North East Derbyshire MP highlights fracking concerns in Parliamentary debate

Lee Rowley MP at the Bramleymoor Lane site.
Lee Rowley MP at the Bramleymoor Lane site.

North East Derbyshire MP, Lee Rowley, held a debate in Parliament yesterday to highlight the potential negative impact of fracking in his constituency.

In the 30-minute Westminster Hall debate, Lee raised residents’ concerns about the issue to the Government Minister for Energy and Industry and highlighted what he called the 'huge impact' which would result if it went ahead.

Lee referred to the recent planning application for exploratory drilling on land off Bramleymoor Lane, near Marsh Lane, which has the potential to result in fracking in the future.

The full speech can be viewed by clicking here.

In his speech, Lee commented: “I will place on record, at the start of my remarks, my complete and total opposition to both exploratory drilling and any fracking that might result from it in the future in or around Marsh Lane.

“North East Derbyshire neither supports nor wants the proposed drilling currently mooted.

“If there ever was a place that it wasn’t appropriate to frack – it is here.”

During the debate, Lee spoke of the need to explore different options to acquire domestic sources of energy in the UK, but called for greater consideration of where fracking is to take place and the impact it could or will have.

“Fracking is a highly-intense, high-impact, large-scale set of activities, usually in rural areas, which will change the nature of our countryside for several decades.

“I don’t believe that the United Kingdom has had, or is having, the kind of conversation that is needed on this subject to properly understand the impact which this source of energy would have on areas where shale gas is viable.”

“Nearby to Marsh Lane, and likely to be substantially affected too, are the village of Ridgeway, Apperknowle, Unstone, the hamlet of Troway, the towns of Dronfield and Eckington, the suburb of New Whittington and the village of Coal Aston where, it is expected, thousands of lorry movements will traverse narrow streets, round sharp country bends and go past the frontage of hundreds of houses in order to enable the activities taking place down the road.”

Lee rounded up the debate by calling on the Government to consider the different impacts that fracking has on communities, including pollution, noise and traffic implications.

Lee concluded: “The residents of my constituency have considered it.
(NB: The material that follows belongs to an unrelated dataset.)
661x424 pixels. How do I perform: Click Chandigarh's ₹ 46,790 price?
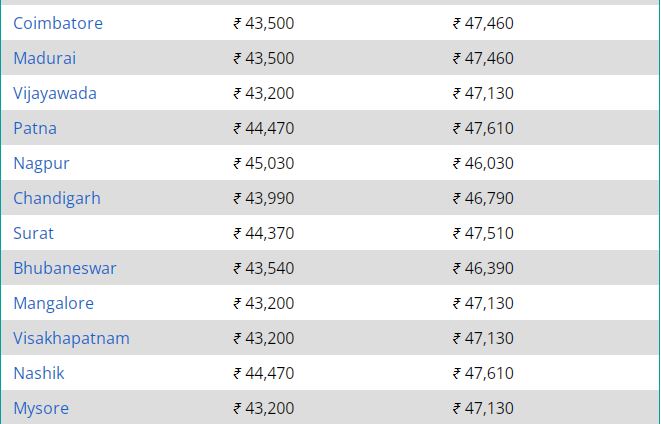[x=484, y=198]
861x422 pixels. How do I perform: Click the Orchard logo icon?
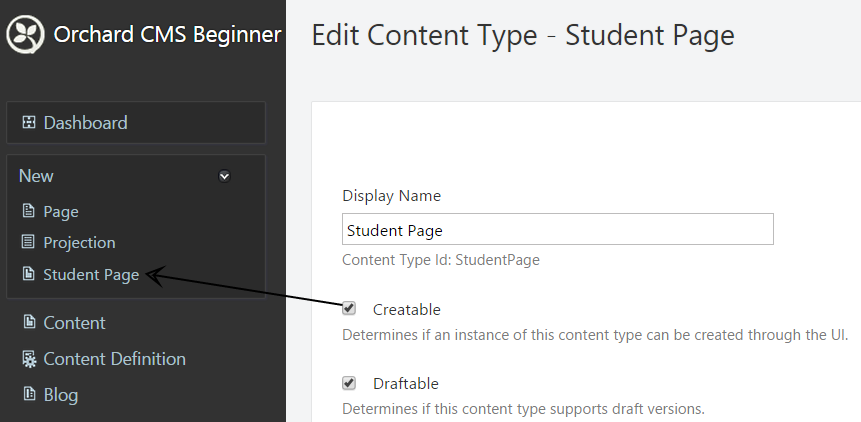click(x=25, y=35)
Those who live in Marsh Lane have considered it. And they have said very clearly, they don’t want it here and I hope it is stopped.”

In response, Richard Harrington MP, the Government Minister for Energy and Industry, was grateful to Lee for securing the debate and confirmed that Derbyshire County Council must consider the cumulative impact of any application for exploratory drilling or future fracking in North East Derbyshire.
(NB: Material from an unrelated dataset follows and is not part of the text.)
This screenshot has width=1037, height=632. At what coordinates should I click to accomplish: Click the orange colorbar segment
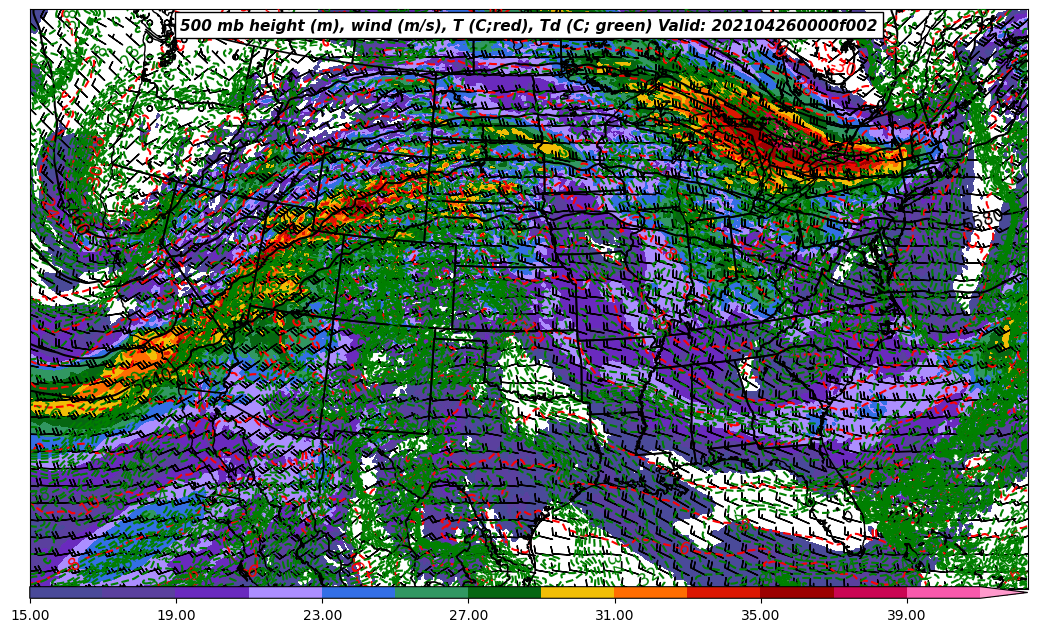(650, 592)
Richard Harrington commented: “We need to take into account the cumulative part of shale. The national policy is clear: when planning permission is granted for shale gas, they have to consider the cumulative impact of potentially multiple shale sites. They are not just considered in isolation.”

Lee submitted a 13-page objection to the application for exploratory drilling near Marsh Lane earlier in the year. Although the public consultation has now closed, the decision on the application has not yet been made by Derbyshire County Council residents can still submit their views to them.